- Opening Delimiter -
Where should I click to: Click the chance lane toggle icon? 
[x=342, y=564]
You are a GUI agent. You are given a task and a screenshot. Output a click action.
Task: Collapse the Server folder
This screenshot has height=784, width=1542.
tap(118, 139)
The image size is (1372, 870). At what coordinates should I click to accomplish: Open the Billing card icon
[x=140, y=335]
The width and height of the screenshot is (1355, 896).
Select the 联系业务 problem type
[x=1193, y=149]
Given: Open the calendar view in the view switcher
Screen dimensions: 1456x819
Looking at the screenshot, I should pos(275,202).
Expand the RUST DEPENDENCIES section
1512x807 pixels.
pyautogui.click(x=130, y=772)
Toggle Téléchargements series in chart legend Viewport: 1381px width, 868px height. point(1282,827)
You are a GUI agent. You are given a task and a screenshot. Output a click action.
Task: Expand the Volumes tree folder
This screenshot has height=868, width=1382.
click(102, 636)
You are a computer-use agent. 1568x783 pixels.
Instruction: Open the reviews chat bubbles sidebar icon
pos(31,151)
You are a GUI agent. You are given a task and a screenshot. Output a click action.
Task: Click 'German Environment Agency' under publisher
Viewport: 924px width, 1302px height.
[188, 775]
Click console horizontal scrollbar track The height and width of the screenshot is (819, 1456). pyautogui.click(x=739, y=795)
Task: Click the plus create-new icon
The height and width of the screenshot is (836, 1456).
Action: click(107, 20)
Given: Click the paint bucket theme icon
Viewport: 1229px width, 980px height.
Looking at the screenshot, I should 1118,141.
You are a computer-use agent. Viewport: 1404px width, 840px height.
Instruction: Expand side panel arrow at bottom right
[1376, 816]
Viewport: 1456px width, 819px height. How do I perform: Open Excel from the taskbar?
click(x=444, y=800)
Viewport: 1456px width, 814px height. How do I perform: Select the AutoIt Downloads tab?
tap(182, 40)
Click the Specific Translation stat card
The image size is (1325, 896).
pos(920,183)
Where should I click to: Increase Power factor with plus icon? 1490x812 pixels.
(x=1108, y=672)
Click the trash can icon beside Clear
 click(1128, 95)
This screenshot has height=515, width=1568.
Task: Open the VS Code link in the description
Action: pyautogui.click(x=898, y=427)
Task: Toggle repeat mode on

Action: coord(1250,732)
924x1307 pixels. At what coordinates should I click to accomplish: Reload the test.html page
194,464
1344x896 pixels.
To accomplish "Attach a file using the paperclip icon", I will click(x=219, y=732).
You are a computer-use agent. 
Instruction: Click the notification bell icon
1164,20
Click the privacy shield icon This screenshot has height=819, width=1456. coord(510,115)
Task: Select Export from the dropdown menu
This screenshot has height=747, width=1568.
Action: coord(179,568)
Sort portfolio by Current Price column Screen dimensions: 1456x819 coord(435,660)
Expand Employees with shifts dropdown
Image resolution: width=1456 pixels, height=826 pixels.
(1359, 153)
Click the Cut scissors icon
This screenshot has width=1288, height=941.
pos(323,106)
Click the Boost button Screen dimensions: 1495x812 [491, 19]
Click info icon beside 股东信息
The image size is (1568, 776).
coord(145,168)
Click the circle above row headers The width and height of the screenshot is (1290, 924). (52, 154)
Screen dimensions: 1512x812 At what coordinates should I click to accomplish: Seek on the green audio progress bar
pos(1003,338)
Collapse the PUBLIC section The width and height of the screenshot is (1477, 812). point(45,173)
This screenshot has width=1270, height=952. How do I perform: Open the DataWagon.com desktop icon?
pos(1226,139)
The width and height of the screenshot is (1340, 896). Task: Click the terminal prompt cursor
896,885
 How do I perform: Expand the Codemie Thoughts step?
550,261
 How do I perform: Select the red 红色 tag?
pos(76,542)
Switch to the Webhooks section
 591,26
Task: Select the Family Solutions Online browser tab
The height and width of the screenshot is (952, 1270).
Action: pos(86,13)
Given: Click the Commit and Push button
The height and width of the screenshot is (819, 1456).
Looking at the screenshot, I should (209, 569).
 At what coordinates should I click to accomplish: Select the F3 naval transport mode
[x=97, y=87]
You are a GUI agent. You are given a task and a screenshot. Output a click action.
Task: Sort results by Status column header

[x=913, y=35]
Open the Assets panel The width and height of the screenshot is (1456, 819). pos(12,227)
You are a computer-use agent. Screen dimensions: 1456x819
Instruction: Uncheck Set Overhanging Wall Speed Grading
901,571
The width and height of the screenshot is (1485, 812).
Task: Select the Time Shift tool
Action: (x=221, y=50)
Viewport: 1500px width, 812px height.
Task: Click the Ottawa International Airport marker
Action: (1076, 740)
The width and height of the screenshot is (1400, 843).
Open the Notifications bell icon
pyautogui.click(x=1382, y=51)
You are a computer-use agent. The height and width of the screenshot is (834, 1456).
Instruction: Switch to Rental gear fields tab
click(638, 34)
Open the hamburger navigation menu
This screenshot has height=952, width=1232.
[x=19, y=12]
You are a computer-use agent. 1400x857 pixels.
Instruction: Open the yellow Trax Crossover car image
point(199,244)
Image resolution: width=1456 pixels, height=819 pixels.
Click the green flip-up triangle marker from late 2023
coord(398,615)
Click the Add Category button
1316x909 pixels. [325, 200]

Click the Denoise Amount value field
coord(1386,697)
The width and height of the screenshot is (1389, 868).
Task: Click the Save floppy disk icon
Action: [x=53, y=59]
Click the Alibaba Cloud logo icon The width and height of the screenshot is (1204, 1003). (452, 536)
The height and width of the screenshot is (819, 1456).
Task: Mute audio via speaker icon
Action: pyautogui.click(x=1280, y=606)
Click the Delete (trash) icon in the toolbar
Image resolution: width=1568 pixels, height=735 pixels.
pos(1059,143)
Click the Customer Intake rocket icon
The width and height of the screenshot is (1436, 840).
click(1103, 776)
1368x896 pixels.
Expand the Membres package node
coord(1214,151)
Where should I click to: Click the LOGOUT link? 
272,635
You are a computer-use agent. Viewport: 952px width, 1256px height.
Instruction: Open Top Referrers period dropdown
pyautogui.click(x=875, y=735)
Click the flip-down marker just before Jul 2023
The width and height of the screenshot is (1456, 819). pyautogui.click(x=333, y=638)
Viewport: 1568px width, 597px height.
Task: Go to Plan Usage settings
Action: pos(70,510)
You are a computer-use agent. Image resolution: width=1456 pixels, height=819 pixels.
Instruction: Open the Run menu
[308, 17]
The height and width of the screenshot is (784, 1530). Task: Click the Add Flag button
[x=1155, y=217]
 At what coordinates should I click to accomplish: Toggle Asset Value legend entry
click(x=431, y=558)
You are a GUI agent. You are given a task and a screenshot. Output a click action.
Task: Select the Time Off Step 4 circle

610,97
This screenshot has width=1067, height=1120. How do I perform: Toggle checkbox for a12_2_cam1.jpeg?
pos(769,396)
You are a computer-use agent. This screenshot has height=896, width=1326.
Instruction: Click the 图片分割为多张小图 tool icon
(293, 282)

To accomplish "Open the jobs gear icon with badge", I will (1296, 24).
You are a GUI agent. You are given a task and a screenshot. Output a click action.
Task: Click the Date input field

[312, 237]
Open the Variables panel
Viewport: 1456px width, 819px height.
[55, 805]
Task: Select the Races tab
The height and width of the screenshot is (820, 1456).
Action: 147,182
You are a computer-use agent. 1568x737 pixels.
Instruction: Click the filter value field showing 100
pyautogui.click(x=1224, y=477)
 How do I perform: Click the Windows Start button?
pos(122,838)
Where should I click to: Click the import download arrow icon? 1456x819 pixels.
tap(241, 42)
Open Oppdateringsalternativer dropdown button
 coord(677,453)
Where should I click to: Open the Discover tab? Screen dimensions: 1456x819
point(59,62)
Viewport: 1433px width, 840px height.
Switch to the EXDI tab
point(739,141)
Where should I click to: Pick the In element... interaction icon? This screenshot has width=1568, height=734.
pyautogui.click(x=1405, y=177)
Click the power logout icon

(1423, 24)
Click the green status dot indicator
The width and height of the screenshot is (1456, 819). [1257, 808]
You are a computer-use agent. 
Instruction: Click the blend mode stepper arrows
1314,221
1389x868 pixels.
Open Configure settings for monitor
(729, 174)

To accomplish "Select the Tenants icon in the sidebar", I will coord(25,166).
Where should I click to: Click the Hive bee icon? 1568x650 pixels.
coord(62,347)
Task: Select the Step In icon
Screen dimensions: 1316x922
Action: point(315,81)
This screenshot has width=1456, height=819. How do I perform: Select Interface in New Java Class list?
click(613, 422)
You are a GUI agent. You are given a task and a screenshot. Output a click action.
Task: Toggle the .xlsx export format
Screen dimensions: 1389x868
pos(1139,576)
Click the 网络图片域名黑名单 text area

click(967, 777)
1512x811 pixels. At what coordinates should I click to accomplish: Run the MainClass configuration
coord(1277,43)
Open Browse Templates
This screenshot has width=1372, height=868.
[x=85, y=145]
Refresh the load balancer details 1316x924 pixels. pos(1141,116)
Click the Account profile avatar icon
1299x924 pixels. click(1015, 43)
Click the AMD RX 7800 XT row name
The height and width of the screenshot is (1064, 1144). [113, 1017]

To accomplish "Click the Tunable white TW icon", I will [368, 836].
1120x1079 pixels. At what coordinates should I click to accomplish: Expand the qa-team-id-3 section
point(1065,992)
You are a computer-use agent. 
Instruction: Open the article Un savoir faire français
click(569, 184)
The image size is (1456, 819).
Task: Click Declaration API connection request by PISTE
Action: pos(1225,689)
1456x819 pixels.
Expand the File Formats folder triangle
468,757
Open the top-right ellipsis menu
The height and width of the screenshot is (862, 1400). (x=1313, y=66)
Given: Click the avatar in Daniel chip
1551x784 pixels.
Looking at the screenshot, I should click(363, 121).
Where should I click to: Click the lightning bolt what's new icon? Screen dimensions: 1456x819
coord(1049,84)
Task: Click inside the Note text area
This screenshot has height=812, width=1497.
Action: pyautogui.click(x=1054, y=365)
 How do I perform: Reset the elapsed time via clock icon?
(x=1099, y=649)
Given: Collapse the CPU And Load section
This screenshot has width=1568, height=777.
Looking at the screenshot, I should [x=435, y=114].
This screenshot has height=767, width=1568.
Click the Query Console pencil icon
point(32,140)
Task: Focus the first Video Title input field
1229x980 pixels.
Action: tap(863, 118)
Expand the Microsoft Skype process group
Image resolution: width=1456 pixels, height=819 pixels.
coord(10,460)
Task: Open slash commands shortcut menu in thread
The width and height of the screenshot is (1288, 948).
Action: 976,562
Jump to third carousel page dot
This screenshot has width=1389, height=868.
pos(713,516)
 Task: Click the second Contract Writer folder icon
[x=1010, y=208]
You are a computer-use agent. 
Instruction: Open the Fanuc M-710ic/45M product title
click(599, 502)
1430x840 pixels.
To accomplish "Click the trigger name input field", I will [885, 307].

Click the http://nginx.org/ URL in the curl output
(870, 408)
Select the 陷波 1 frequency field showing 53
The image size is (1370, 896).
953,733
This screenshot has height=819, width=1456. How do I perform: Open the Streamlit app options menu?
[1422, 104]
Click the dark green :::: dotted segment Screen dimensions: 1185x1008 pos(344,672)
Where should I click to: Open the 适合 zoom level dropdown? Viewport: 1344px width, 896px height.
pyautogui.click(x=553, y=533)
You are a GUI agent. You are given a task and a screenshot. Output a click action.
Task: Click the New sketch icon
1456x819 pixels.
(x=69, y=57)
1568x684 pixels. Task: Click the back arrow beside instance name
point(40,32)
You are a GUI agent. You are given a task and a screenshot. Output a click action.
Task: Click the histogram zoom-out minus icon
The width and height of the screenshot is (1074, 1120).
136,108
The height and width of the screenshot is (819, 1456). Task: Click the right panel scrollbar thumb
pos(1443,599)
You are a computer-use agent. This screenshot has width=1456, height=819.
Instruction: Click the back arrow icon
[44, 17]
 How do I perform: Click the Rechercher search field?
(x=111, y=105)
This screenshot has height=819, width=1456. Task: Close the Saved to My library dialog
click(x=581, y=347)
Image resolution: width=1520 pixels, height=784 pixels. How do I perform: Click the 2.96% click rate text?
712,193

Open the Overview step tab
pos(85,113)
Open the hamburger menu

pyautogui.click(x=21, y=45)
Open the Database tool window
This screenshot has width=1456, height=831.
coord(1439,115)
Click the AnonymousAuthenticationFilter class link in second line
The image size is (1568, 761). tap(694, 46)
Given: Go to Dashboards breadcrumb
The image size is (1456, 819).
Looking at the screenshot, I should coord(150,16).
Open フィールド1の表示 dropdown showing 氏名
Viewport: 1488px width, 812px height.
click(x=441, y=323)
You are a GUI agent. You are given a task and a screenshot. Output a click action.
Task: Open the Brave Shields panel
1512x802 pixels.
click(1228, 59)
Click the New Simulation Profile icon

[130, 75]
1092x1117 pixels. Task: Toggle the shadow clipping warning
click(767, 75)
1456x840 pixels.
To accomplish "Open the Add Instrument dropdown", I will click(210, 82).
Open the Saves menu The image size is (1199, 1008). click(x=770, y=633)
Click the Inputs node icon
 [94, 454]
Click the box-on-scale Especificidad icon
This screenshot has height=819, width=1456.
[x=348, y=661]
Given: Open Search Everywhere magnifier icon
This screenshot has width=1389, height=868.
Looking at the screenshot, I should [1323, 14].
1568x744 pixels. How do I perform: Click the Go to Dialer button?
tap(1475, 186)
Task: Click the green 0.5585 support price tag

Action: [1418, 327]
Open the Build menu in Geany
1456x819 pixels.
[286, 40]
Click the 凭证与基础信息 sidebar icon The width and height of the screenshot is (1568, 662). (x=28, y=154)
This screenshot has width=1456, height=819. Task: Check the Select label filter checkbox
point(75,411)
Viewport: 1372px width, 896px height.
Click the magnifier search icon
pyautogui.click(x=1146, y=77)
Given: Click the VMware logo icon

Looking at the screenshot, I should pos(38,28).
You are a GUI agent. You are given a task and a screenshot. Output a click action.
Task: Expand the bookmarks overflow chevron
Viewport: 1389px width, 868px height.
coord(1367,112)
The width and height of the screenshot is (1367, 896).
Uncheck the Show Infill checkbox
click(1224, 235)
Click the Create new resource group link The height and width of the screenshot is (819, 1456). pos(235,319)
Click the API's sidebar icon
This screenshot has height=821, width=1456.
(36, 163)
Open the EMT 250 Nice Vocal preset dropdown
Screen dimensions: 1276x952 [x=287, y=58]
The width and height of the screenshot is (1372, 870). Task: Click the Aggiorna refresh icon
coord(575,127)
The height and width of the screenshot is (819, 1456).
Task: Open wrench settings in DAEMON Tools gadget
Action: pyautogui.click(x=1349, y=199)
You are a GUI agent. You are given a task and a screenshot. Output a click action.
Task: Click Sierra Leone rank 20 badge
- Closing Delimiter -
__TASK BRIEF__
Among the lines above, find those containing the word "badge" and copy each.

__WRITTEN RESPONSE__
To accomplish "Open the jobs gear icon with badge", I will (1296, 24).
Task: Click Sierra Leone rank 20 badge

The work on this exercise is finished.